La division du programme spatial en deux éléments distincts, l’un public et l’autre secret, a entraîné un état schizophrénique entre la réalité officielle et la vérité cachée — qui devient de plus en plus difficile à dissimuler alors que l’attention du public s’éveille et que l’emprise des intérêts privés et de l’appareil de la sécurité nationale sont exposés.

AIR FORCE FLYING SAUCER

Des mondes meilleurs…

Il semble que l’ensemble du système économique mondial dysfonctionnel soit en voie d’être réarrangé pour faire face à la présence de visiteurs extraterrestres et pour qu’un minuscule groupe d’initiés puisse monopoliser les ressources spatiales et coloniser certaines planètes, tout en dominant la population terrestre au moyen d’une intelligence artificielle, de la robotique, de satellites-espions, de drones, et de technologies de détection GPS évoluées.

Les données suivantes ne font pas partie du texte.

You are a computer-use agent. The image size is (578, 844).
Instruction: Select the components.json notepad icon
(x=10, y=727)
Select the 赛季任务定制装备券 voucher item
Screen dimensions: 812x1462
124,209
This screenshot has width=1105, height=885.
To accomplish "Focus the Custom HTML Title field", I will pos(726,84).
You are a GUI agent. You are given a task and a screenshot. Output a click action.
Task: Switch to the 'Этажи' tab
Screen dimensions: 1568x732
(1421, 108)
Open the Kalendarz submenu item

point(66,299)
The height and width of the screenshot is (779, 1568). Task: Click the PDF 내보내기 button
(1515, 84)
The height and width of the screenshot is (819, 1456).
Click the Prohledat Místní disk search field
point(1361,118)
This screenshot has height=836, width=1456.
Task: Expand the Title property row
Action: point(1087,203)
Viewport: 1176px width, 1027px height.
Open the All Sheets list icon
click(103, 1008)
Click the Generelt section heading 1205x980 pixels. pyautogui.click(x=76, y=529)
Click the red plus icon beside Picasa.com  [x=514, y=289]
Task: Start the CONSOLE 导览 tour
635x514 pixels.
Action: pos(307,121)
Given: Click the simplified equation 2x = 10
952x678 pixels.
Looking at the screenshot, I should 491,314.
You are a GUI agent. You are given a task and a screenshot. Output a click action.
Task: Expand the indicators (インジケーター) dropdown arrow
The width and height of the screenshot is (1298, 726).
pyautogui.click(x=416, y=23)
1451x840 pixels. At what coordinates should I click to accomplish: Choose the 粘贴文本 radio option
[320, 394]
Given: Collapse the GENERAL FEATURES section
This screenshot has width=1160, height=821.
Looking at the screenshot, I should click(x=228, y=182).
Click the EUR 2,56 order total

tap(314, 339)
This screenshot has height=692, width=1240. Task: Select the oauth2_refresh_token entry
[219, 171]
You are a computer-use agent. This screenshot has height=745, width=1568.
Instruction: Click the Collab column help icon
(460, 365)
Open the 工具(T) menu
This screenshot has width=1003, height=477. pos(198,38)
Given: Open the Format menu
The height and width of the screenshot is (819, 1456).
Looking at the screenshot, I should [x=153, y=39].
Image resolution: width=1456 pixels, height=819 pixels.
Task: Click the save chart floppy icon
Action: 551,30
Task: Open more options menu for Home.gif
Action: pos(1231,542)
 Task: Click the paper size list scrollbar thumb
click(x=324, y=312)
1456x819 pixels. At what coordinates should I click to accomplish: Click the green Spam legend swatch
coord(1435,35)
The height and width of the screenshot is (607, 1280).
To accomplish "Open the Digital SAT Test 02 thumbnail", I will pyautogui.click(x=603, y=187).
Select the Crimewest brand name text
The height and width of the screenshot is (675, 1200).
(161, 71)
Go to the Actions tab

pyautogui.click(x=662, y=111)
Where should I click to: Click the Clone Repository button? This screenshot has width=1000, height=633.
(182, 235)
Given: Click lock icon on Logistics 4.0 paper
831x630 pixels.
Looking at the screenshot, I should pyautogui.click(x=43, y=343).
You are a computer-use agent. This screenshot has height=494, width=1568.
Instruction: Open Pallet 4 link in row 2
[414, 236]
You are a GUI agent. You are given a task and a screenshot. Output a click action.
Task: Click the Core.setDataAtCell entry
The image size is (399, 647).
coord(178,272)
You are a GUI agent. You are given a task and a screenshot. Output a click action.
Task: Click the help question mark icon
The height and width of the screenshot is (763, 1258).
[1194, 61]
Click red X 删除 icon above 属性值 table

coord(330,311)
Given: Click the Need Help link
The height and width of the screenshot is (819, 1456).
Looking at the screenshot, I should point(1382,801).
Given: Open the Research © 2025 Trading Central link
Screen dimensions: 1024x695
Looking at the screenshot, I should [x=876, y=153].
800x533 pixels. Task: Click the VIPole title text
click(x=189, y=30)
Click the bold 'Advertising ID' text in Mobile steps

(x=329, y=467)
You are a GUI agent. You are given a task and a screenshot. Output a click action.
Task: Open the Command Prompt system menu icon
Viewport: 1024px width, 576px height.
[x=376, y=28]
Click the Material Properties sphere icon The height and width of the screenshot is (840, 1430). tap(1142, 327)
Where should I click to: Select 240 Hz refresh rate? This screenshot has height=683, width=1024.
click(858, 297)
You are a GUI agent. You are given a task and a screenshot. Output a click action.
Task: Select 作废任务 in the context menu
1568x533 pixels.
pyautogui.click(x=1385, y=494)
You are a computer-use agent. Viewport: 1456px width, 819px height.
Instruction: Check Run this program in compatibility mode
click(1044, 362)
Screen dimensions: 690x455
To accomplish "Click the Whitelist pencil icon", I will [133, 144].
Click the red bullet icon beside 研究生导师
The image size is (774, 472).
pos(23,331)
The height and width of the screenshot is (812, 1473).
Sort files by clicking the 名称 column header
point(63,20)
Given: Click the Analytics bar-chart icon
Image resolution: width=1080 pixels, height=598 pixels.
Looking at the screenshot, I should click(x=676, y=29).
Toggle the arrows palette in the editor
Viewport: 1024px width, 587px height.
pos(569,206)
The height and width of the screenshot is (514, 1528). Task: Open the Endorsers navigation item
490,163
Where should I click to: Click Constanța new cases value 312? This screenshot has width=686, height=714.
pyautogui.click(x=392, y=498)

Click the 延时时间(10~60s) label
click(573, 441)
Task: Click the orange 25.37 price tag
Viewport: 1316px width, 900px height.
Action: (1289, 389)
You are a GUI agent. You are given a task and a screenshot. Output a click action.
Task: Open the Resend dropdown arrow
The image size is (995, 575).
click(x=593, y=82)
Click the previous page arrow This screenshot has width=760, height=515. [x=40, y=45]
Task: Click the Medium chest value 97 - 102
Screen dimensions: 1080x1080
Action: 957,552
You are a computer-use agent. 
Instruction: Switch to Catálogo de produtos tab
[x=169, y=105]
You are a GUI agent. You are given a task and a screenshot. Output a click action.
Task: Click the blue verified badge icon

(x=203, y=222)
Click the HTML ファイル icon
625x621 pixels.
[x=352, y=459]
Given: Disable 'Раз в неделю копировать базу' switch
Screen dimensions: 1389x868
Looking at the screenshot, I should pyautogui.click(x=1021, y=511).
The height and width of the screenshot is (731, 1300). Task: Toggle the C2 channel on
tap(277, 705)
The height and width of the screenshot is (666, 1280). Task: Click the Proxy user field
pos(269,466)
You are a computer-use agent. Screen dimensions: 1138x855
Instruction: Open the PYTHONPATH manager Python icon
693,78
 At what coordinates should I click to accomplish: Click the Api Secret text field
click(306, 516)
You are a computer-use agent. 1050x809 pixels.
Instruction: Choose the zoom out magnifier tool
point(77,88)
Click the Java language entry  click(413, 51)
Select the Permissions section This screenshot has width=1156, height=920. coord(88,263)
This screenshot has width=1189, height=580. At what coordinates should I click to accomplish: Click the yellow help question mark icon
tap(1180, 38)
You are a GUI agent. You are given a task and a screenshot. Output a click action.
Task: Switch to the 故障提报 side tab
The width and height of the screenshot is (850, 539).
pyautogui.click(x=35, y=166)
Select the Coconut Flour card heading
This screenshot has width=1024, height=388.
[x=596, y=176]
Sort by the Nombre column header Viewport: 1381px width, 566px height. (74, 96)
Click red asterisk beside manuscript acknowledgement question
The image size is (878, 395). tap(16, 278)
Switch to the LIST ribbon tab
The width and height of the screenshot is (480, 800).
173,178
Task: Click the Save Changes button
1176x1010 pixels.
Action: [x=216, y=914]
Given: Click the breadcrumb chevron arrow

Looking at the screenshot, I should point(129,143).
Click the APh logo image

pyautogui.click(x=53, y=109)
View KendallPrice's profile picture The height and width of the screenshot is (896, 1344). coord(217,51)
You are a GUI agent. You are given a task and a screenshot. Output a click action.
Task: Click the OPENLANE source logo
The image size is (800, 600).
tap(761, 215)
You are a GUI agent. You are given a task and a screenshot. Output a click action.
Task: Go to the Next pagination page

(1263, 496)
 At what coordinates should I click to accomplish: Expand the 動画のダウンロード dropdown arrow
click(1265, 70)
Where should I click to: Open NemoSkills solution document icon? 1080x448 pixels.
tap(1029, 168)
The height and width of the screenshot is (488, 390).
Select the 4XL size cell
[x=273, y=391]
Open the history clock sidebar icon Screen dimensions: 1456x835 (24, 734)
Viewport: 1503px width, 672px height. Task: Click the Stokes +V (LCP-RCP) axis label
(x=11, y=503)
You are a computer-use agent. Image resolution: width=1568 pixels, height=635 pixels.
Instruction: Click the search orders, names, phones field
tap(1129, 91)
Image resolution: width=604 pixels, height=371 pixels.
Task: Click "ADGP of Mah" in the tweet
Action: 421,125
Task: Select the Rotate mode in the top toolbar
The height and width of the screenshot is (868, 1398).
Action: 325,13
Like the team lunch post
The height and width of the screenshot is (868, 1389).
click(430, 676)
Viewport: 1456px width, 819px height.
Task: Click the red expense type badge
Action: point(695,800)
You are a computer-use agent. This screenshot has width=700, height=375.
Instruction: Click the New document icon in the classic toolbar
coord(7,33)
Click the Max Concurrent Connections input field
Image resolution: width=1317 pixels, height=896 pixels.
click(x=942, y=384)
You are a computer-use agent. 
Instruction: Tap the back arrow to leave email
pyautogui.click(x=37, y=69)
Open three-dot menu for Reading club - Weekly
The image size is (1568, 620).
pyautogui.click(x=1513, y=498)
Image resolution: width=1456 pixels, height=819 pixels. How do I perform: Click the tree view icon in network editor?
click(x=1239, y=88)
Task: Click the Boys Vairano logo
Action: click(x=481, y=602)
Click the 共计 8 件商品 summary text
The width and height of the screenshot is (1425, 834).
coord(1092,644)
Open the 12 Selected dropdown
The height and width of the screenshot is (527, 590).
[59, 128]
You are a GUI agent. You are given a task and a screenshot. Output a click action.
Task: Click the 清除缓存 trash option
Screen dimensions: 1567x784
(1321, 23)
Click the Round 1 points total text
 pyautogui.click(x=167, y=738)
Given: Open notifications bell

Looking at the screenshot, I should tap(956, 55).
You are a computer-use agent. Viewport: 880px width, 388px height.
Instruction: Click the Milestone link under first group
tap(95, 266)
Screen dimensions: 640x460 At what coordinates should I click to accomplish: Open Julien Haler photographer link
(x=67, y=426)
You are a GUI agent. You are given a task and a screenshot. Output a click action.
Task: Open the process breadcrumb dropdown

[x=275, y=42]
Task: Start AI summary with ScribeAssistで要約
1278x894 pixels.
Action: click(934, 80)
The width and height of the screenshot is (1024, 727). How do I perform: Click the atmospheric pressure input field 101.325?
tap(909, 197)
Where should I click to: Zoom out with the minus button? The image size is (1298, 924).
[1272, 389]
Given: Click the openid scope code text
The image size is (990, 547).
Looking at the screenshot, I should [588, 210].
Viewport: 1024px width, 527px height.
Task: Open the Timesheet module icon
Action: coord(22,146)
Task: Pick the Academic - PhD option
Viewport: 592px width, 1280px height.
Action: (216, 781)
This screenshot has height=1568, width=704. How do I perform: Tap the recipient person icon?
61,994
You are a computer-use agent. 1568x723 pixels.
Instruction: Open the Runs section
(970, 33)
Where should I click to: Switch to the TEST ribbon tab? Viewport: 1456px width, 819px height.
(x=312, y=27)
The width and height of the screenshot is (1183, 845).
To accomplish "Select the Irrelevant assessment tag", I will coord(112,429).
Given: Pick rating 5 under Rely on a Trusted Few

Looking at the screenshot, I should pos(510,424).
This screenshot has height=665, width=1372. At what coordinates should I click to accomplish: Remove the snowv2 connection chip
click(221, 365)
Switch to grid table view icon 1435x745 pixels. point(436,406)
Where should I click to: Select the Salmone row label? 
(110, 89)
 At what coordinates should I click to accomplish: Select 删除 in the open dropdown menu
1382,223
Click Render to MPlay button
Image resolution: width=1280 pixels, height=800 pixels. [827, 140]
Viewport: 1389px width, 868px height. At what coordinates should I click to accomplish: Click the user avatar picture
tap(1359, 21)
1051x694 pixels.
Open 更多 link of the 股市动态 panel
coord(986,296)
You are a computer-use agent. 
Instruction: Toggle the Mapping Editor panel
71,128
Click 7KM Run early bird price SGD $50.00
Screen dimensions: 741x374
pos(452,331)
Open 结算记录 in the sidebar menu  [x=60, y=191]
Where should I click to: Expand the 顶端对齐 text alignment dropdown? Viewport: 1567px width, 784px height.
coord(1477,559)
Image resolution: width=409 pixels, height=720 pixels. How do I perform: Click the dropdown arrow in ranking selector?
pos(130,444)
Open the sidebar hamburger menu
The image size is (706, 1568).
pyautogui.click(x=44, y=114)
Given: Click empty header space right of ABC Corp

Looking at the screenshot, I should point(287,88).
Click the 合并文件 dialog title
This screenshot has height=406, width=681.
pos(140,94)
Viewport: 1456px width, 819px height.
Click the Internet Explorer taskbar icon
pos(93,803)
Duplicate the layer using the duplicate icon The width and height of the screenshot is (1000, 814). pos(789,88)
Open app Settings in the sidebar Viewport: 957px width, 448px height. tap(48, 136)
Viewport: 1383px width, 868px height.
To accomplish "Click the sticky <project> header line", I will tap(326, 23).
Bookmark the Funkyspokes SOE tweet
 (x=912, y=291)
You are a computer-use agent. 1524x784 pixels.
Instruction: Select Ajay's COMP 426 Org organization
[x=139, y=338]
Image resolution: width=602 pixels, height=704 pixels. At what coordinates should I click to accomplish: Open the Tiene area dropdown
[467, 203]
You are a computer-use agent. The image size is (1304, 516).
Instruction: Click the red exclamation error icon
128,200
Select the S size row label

Est-ce que ce minuscule groupe d’initiés qui contrôle les grands médias peut être mis en échec par la prise de conscience de leurs activités pernicieuses avant qu’ils ne développent la phase finale de leur économie spatiale et plongent le monde dans leur cauchemar sans âme sous l’emprise d’une intelligence artificielle totalitaire?

Si vous comprenez l’anglais, je vous invite à visionner cette entrevue percutante avec Catherine Austin Fitts pour en découvrir davantage.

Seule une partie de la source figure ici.